:: Problem requirements ::
Print all entries word for word.

-- Opening Marker --

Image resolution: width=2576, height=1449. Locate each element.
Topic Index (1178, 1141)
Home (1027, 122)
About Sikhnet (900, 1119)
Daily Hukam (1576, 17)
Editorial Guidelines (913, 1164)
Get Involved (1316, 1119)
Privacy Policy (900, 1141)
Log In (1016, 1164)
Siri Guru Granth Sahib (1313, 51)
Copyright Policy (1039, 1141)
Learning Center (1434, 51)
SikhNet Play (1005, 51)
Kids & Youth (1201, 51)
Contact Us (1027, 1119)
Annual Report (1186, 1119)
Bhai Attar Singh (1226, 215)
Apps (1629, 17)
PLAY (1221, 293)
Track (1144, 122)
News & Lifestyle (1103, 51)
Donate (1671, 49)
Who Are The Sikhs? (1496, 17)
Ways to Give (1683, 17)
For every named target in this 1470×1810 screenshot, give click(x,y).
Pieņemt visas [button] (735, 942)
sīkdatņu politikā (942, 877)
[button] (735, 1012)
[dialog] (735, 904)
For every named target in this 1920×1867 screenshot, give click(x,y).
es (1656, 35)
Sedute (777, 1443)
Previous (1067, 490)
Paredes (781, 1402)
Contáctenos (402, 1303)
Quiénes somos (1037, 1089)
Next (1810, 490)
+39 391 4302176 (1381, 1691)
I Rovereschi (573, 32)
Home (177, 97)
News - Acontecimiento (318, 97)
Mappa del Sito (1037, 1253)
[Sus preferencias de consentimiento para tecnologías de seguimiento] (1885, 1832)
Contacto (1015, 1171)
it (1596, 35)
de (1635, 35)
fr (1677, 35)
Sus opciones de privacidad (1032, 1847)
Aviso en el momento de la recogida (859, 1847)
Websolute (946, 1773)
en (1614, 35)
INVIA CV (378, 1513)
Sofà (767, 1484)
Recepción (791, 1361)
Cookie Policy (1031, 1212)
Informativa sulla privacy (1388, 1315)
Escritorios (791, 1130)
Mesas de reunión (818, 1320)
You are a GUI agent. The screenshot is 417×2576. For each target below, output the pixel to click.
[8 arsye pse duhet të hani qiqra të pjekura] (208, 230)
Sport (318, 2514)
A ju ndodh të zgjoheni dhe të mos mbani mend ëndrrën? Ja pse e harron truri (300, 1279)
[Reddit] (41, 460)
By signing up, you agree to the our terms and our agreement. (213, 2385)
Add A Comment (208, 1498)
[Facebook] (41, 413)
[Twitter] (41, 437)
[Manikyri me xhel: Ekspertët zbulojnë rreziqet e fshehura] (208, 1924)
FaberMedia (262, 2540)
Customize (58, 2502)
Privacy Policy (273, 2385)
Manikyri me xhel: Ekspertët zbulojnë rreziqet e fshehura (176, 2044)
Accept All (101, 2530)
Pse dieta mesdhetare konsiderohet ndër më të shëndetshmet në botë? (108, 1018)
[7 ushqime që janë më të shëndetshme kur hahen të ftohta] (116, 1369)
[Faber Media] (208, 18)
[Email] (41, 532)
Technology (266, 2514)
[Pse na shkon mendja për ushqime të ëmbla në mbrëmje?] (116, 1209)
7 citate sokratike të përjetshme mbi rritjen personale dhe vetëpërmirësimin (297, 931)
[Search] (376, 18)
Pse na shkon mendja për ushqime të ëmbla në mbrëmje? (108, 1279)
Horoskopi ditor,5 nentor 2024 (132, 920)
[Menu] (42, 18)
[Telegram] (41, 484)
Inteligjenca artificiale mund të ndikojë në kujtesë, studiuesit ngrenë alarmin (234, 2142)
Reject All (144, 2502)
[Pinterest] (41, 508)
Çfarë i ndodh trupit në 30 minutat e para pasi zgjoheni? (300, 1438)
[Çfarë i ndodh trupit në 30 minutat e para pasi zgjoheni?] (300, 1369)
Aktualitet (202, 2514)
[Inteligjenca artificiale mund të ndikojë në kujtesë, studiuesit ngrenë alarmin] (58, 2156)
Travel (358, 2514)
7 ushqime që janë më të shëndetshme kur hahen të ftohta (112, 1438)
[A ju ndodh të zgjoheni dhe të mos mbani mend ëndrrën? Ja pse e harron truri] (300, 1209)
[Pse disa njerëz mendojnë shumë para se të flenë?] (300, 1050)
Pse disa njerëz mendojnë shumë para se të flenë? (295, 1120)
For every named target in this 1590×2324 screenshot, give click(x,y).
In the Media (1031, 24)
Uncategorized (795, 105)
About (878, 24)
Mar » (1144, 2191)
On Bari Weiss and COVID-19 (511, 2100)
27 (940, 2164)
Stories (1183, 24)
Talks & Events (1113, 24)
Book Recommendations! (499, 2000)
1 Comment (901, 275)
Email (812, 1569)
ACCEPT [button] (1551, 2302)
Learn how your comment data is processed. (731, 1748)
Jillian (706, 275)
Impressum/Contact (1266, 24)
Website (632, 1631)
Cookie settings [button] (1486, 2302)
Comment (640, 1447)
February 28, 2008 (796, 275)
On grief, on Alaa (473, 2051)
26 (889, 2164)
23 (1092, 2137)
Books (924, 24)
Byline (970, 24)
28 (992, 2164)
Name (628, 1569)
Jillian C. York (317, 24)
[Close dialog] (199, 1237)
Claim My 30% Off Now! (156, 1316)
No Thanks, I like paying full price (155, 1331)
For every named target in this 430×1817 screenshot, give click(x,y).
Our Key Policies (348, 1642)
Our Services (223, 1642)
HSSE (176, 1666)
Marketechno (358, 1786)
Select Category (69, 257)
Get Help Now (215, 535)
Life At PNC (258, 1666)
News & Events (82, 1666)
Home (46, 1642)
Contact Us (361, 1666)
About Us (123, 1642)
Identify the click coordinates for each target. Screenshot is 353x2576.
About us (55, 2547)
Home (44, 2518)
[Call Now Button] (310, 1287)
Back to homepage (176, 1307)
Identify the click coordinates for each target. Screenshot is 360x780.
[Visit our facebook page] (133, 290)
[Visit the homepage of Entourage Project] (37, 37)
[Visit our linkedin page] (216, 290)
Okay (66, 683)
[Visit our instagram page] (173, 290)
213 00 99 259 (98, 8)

-- Closing Marker --

:: Response for this exercise ::
Image resolution: width=2576, height=1449. Locate each element.
Topic Index (1178, 1141)
Home (1027, 122)
About Sikhnet (900, 1119)
Daily Hukam (1576, 17)
Editorial Guidelines (913, 1164)
Get Involved (1316, 1119)
Privacy Policy (900, 1141)
Log In (1016, 1164)
Siri Guru Granth Sahib (1313, 51)
Copyright Policy (1039, 1141)
Learning Center (1434, 51)
SikhNet Play (1005, 51)
Kids & Youth (1201, 51)
Contact Us (1027, 1119)
Annual Report (1186, 1119)
Bhai Attar Singh (1226, 215)
Apps (1629, 17)
PLAY (1221, 293)
Track (1144, 122)
News & Lifestyle (1103, 51)
Donate (1671, 49)
Who Are The Sikhs? (1496, 17)
Ways to Give (1683, 17)
For every named target in this 1470×1810 screenshot, give click(x,y).
Pieņemt visas [button] (735, 942)
sīkdatņu politikā (942, 877)
[button] (735, 1012)
[dialog] (735, 904)
For every named target in this 1920×1867 screenshot, give click(x,y).
es (1656, 35)
Sedute (777, 1443)
Previous (1067, 490)
Paredes (781, 1402)
Contáctenos (402, 1303)
Quiénes somos (1037, 1089)
Next (1810, 490)
+39 391 4302176 (1381, 1691)
I Rovereschi (573, 32)
Home (177, 97)
News - Acontecimiento (318, 97)
Mappa del Sito (1037, 1253)
[Sus preferencias de consentimiento para tecnologías de seguimiento] (1885, 1832)
Contacto (1015, 1171)
it (1596, 35)
de (1635, 35)
fr (1677, 35)
Sus opciones de privacidad (1032, 1847)
Aviso en el momento de la recogida (859, 1847)
Websolute (946, 1773)
en (1614, 35)
INVIA CV (378, 1513)
Sofà (767, 1484)
Recepción (791, 1361)
Cookie Policy (1031, 1212)
Informativa sulla privacy (1388, 1315)
Escritorios (791, 1130)
Mesas de reunión (818, 1320)
You are a GUI agent. The screenshot is 417×2576. For each target below, output the pixel to click.
[8 arsye pse duhet të hani qiqra të pjekura] (208, 230)
Sport (318, 2514)
A ju ndodh të zgjoheni dhe të mos mbani mend ëndrrën? Ja pse e harron truri (300, 1279)
[Reddit] (41, 460)
By signing up, you agree to the our terms and our agreement. (213, 2385)
Add A Comment (208, 1498)
[Facebook] (41, 413)
[Twitter] (41, 437)
[Manikyri me xhel: Ekspertët zbulojnë rreziqet e fshehura] (208, 1924)
FaberMedia (262, 2540)
Customize (58, 2502)
Privacy Policy (273, 2385)
Manikyri me xhel: Ekspertët zbulojnë rreziqet e fshehura (176, 2044)
Accept All (101, 2530)
Pse dieta mesdhetare konsiderohet ndër më të shëndetshmet në botë? (108, 1018)
[7 ushqime që janë më të shëndetshme kur hahen të ftohta] (116, 1369)
[Faber Media] (208, 18)
[Email] (41, 532)
Technology (266, 2514)
[Pse na shkon mendja për ushqime të ëmbla në mbrëmje?] (116, 1209)
7 citate sokratike të përjetshme mbi rritjen personale dhe vetëpërmirësimin (297, 931)
[Search] (376, 18)
Pse na shkon mendja për ushqime të ëmbla në mbrëmje? (108, 1279)
Horoskopi ditor,5 nentor 2024 (132, 920)
[Menu] (42, 18)
[Telegram] (41, 484)
Inteligjenca artificiale mund të ndikojë në kujtesë, studiuesit ngrenë alarmin (234, 2142)
Reject All (144, 2502)
[Pinterest] (41, 508)
Çfarë i ndodh trupit në 30 minutat e para pasi zgjoheni? (300, 1438)
[Çfarë i ndodh trupit në 30 minutat e para pasi zgjoheni?] (300, 1369)
Aktualitet (202, 2514)
[Inteligjenca artificiale mund të ndikojë në kujtesë, studiuesit ngrenë alarmin] (58, 2156)
Travel (358, 2514)
7 ushqime që janë më të shëndetshme kur hahen të ftohta (112, 1438)
[A ju ndodh të zgjoheni dhe të mos mbani mend ëndrrën? Ja pse e harron truri] (300, 1209)
[Pse disa njerëz mendojnë shumë para se të flenë?] (300, 1050)
Pse disa njerëz mendojnë shumë para se të flenë? (295, 1120)
For every named target in this 1590×2324 screenshot, give click(x,y).
In the Media (1031, 24)
Uncategorized (795, 105)
About (878, 24)
Mar » (1144, 2191)
On Bari Weiss and COVID-19 (511, 2100)
27 (940, 2164)
Stories (1183, 24)
Talks & Events (1113, 24)
Book Recommendations! (499, 2000)
1 Comment (901, 275)
Email (812, 1569)
ACCEPT [button] (1551, 2302)
Learn how your comment data is processed. (731, 1748)
Jillian (706, 275)
Impressum/Contact (1266, 24)
Website (632, 1631)
Cookie settings [button] (1486, 2302)
Comment (640, 1447)
February 28, 2008 (796, 275)
On grief, on Alaa (473, 2051)
26 (889, 2164)
23 (1092, 2137)
Books (924, 24)
Byline (970, 24)
28 (992, 2164)
Name (628, 1569)
Jillian C. York (317, 24)
[Close dialog] (199, 1237)
Claim My 30% Off Now! (156, 1316)
No Thanks, I like paying full price (155, 1331)
For every named target in this 430×1817 screenshot, give click(x,y).
Our Key Policies (348, 1642)
Our Services (223, 1642)
HSSE (176, 1666)
Marketechno (358, 1786)
Select Category (69, 257)
Get Help Now (215, 535)
Life At PNC (258, 1666)
News & Events (82, 1666)
Home (46, 1642)
Contact Us (361, 1666)
About Us (123, 1642)
Identify the click coordinates for each target. Screenshot is 353x2576.
About us (55, 2547)
Home (44, 2518)
[Call Now Button] (310, 1287)
Back to homepage (176, 1307)
Identify the click coordinates for each target. Screenshot is 360x780.
[Visit our facebook page] (133, 290)
[Visit the homepage of Entourage Project] (37, 37)
[Visit our linkedin page] (216, 290)
Okay (66, 683)
[Visit our instagram page] (173, 290)
213 00 99 259 (98, 8)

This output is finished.